→ What you are asked to do: A complete, exact copy of the records below is the required result.

── Dataset ──

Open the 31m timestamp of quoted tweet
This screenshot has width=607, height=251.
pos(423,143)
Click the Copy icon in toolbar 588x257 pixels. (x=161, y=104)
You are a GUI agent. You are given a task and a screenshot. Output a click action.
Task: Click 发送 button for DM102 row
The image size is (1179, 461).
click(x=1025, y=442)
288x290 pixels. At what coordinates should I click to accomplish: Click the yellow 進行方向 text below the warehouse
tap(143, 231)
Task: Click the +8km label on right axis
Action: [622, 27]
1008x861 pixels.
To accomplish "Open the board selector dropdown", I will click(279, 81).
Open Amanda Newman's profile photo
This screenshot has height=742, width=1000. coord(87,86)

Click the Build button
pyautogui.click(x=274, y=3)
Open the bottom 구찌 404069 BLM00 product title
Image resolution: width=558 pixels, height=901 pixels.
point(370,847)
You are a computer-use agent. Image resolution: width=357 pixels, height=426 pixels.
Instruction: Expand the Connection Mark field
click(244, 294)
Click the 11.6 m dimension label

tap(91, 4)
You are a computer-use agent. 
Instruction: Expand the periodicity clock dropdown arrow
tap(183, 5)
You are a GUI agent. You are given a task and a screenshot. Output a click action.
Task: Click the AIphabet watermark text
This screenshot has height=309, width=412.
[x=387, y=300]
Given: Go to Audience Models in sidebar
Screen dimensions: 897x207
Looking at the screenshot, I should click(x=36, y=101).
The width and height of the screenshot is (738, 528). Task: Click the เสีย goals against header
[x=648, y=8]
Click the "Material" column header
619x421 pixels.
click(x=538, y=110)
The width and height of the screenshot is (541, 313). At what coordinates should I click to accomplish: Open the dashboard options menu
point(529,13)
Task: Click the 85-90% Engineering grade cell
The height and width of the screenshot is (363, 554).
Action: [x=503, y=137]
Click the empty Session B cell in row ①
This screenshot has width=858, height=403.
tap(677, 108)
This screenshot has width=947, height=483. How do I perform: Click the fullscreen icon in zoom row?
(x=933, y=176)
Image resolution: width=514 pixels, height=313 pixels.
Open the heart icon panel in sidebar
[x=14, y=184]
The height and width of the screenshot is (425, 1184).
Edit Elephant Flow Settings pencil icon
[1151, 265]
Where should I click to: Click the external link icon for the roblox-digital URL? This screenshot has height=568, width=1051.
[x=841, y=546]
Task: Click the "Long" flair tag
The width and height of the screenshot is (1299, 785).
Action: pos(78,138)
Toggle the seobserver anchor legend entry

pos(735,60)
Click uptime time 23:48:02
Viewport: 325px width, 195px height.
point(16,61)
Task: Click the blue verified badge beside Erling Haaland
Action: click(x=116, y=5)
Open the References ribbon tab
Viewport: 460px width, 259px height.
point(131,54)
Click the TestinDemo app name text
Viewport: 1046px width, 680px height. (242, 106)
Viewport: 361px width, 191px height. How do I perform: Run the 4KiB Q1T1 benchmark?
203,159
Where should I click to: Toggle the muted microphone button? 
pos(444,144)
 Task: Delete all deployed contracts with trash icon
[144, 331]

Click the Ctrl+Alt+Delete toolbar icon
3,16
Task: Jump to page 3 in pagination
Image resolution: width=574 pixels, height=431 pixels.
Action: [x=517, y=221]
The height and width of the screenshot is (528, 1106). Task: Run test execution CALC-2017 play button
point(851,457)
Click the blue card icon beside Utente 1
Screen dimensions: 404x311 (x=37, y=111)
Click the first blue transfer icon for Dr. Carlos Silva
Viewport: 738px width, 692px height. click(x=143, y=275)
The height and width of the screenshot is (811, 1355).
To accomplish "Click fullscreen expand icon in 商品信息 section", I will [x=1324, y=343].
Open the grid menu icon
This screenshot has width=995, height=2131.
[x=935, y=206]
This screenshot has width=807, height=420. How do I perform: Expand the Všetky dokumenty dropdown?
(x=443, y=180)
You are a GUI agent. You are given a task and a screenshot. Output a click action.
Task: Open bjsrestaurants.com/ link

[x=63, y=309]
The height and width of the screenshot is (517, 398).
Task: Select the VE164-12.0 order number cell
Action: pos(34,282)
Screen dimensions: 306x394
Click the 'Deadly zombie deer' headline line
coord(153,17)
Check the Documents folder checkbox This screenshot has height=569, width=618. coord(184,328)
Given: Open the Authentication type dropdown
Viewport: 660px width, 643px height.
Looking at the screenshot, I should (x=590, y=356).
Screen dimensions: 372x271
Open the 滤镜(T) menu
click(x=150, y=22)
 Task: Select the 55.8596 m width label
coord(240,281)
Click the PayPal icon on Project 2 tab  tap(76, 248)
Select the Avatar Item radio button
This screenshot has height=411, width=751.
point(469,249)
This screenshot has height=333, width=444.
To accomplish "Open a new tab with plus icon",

───

→ Task output:
Open the 31m timestamp of quoted tweet
This screenshot has width=607, height=251.
pos(423,143)
Click the Copy icon in toolbar 588x257 pixels. (x=161, y=104)
You are a GUI agent. You are given a task and a screenshot. Output a click action.
Task: Click 发送 button for DM102 row
The image size is (1179, 461).
click(x=1025, y=442)
288x290 pixels. At what coordinates should I click to accomplish: Click the yellow 進行方向 text below the warehouse
tap(143, 231)
Task: Click the +8km label on right axis
Action: [622, 27]
1008x861 pixels.
To accomplish "Open the board selector dropdown", I will click(279, 81).
Open Amanda Newman's profile photo
This screenshot has height=742, width=1000. coord(87,86)

Click the Build button
pyautogui.click(x=274, y=3)
Open the bottom 구찌 404069 BLM00 product title
Image resolution: width=558 pixels, height=901 pixels.
point(370,847)
You are a computer-use agent. Image resolution: width=357 pixels, height=426 pixels.
Instruction: Expand the Connection Mark field
click(244, 294)
Click the 11.6 m dimension label

tap(91, 4)
You are a computer-use agent. 
Instruction: Expand the periodicity clock dropdown arrow
tap(183, 5)
You are a GUI agent. You are given a task and a screenshot. Output a click action.
Task: Click the AIphabet watermark text
This screenshot has height=309, width=412.
[x=387, y=300]
Given: Go to Audience Models in sidebar
Screen dimensions: 897x207
Looking at the screenshot, I should click(x=36, y=101).
The width and height of the screenshot is (738, 528). Task: Click the เสีย goals against header
[x=648, y=8]
Click the "Material" column header
619x421 pixels.
click(x=538, y=110)
The width and height of the screenshot is (541, 313). At what coordinates should I click to accomplish: Open the dashboard options menu
point(529,13)
Task: Click the 85-90% Engineering grade cell
The height and width of the screenshot is (363, 554).
Action: [x=503, y=137]
Click the empty Session B cell in row ①
This screenshot has width=858, height=403.
tap(677, 108)
This screenshot has width=947, height=483. How do I perform: Click the fullscreen icon in zoom row?
(x=933, y=176)
Image resolution: width=514 pixels, height=313 pixels.
Open the heart icon panel in sidebar
[x=14, y=184]
The height and width of the screenshot is (425, 1184).
Edit Elephant Flow Settings pencil icon
[1151, 265]
Where should I click to: Click the external link icon for the roblox-digital URL? This screenshot has height=568, width=1051.
[x=841, y=546]
Task: Click the "Long" flair tag
The width and height of the screenshot is (1299, 785).
Action: pos(78,138)
Toggle the seobserver anchor legend entry

pos(735,60)
Click uptime time 23:48:02
Viewport: 325px width, 195px height.
point(16,61)
Task: Click the blue verified badge beside Erling Haaland
Action: click(x=116, y=5)
Open the References ribbon tab
Viewport: 460px width, 259px height.
point(131,54)
Click the TestinDemo app name text
Viewport: 1046px width, 680px height. (242, 106)
Viewport: 361px width, 191px height. How do I perform: Run the 4KiB Q1T1 benchmark?
203,159
Where should I click to: Toggle the muted microphone button? 
pos(444,144)
 Task: Delete all deployed contracts with trash icon
[144, 331]

Click the Ctrl+Alt+Delete toolbar icon
3,16
Task: Jump to page 3 in pagination
Image resolution: width=574 pixels, height=431 pixels.
Action: [x=517, y=221]
The height and width of the screenshot is (528, 1106). Task: Run test execution CALC-2017 play button
point(851,457)
Click the blue card icon beside Utente 1
Screen dimensions: 404x311 (x=37, y=111)
Click the first blue transfer icon for Dr. Carlos Silva
Viewport: 738px width, 692px height. click(x=143, y=275)
The height and width of the screenshot is (811, 1355).
To accomplish "Click fullscreen expand icon in 商品信息 section", I will [x=1324, y=343].
Open the grid menu icon
This screenshot has width=995, height=2131.
[x=935, y=206]
This screenshot has width=807, height=420. How do I perform: Expand the Všetky dokumenty dropdown?
(x=443, y=180)
You are a GUI agent. You are given a task and a screenshot. Output a click action.
Task: Open bjsrestaurants.com/ link

[x=63, y=309]
The height and width of the screenshot is (517, 398).
Task: Select the VE164-12.0 order number cell
Action: pos(34,282)
Screen dimensions: 306x394
Click the 'Deadly zombie deer' headline line
coord(153,17)
Check the Documents folder checkbox This screenshot has height=569, width=618. coord(184,328)
Given: Open the Authentication type dropdown
Viewport: 660px width, 643px height.
Looking at the screenshot, I should (x=590, y=356).
Screen dimensions: 372x271
Open the 滤镜(T) menu
click(x=150, y=22)
 Task: Select the 55.8596 m width label
coord(240,281)
Click the PayPal icon on Project 2 tab  tap(76, 248)
Select the Avatar Item radio button
This screenshot has height=411, width=751.
point(469,249)
This screenshot has height=333, width=444.
To accomplish "Open a new tab with plus icon",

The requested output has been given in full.